* WHAT TO DO:
A: Transcribe the passage on GIST drug studies from "Initial Western blot" to "but not synergistic.".
B: Continue the passage on GIST drug studies after its final sentence.
** Opening EXERCISE TEXT block **
Among 22 GIST patients treated with the drug in doses ranging from 90 to 400 mg/m2 and assessed by PET imaging on day 11 of the first cycle, 16 (73%) had a decrease in SUVmax, with 5 (23%) meeting EORTC criteria for a partial response.
Among 36 GIST patients treated with those doses and assessed radiographically with RECIST criteria at 6 weeks, 1 (3%) had a partial response, and 24 (67%) had stable disease. Median progression-free survival for all doses was 12 weeks.
“HSP90 inhibition represents a novel strategy to overcome clinical resistance to tyrosine kinase inhibitors in refractory GIST,” Dr. Wagner concluded. “Further study of IPI-504 in advanced, kinase- inhibitor-refractory GIST is warranted. It should be explored as combination therapy as well, with a kinase inhibitor.”
He noted that an international phase III trial of IPI-504 in this population should begin later this year.
In another study, Andrew K. Godwin, PhD, of Fox Chase Cancer Center, and colleagues characterized response of GIST cells to NVP-AEW541 (NVP, Novartis), a small molecule inhibitor of the IGF-1R tyrosine kinase (abstract 10507).
He noted that wild-type tumors, which make up about 20% of adult GISTs and most pediatric ones, lack mutations of c-KIT and PDGF receptor alpha—the targets of imatinib (Gleevec)—and often have a poorer prognosis.
Initial Western blot analyses indicated that six of seven wild-type tumors overexpressed IGF-1R by more than 10-fold, relative to the average expression in 20 tumors having mutations of KIT or PDGF receptor alpha. Furthermore, by immunohistochemistry, all of 9 wild-type tumors were strongly positive for IGF-1R, whereas all of 16 mutant tumors were weakly positive or negative (P = .008).
Additional Western blot analyses showed that treatment with NVP inhibited signaling in the IGF-1R pathway as well as in the MAPK and AKT pathways in mutant cell lines (the only ones available at the time). However, the KIT pathway remained activated, Dr. Godwin noted.
NVP also decreased cell survival through induction of apoptosis. When the drug was combined with imatinib, the effect was additive but not synergistic.
** Closing EXERCISE TEXT block **
** Opening RECORDS PROVIDED block **
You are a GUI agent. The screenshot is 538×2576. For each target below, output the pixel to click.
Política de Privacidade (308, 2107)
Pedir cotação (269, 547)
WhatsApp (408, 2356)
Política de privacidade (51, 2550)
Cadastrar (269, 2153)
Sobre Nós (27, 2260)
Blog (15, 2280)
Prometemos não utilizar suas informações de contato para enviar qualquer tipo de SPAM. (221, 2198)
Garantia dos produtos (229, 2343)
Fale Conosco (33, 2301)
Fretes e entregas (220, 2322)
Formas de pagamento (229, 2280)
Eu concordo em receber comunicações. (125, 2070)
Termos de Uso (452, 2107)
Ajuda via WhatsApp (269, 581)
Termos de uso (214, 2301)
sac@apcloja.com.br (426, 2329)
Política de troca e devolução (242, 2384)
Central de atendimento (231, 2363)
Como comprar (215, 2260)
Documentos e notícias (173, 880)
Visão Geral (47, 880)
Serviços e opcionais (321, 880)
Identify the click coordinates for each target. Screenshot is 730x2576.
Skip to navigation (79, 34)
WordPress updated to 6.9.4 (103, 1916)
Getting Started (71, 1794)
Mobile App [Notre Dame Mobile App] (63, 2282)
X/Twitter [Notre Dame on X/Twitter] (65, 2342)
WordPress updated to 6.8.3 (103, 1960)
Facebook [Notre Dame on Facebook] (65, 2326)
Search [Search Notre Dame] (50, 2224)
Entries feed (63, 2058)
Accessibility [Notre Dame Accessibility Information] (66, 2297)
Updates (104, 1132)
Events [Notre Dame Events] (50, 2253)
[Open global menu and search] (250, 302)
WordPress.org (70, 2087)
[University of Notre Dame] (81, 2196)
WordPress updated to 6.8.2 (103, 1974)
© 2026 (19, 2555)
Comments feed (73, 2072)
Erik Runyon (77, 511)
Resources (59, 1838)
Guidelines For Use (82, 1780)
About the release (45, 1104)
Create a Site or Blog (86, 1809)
** Closing RECORDS PROVIDED block **
* EXERCISE RESPONSES:
A:
Initial Western blot analyses indicated that six of seven wild-type tumors overexpressed IGF-1R by more than 10-fold, relative to the average expression in 20 tumors having mutations of KIT or PDGF receptor alpha. Furthermore, by immunohistochemistry, all of 9 wild-type tumors were strongly positive for IGF-1R, whereas all of 16 mutant tumors were weakly positive or negative (P = .008).
Additional Western blot analyses showed that treatment with NVP inhibited signaling in the IGF-1R pathway as well as in the MAPK and AKT pathways in mutant cell lines (the only ones available at the time). However, the KIT pathway remained activated, Dr. Godwin noted.
NVP also decreased cell survival through induction of apoptosis. When the drug was combined with imatinib, the effect was additive but not synergistic.

B:
Off Target Effects
Cell studies using a silencing RNA (siRNA) approach to knock down IGF-1R levels suggested that NVP has effects beyond those achieved by inhibiting the receptor, Dr. Godwin said (Tarn et al: PNAS, in press). “We see a growth effect by just knocking down the transcript and protein, but it’s not nearly as substantial as that seen with the drug itself, so we think there is some off-target effect,” he said.
Dr. Godwin speculated that genotyping will become increasingly important in treating GIST.
“We see now that KIT mutations and the other ones being used are somewhat predictive of response to therapies,” he said. “But I also think that we need to start to look for some of these wild-type markers and use some of the things we are discovering to actually derive clinical trials that would focus on some of these wild-type markers and really separate them from the mutant population.”
He noted that trials of IGF-1R-targeted therapies are currently in development.
Commentary: Next Year?
“What’s interesting is we might be able to use IGF-1R immunohistochemistry as a way of helping us screen tumors and be smarter about doing genotyping,” said Christopher L. Corless, MD, PhD, of the Oregon Health & Science University, discussing Dr. Godwin’s findings on NVP. “I think that’s a very worthwhile pursuit.”
Although NVP inhibits multiple pathways besides IGF-1R, forthcoming silencing RNA results appear to support an important role of this pathway, Dr. Corless commented. “We have very good preliminary data to suggest that IGF-1R overexpression plays a role in at least some of the wild-type tumors,” he concluded. “I certainly look forward to seeing data from the clinical trials that are planned, perhaps next year here at ASCO.”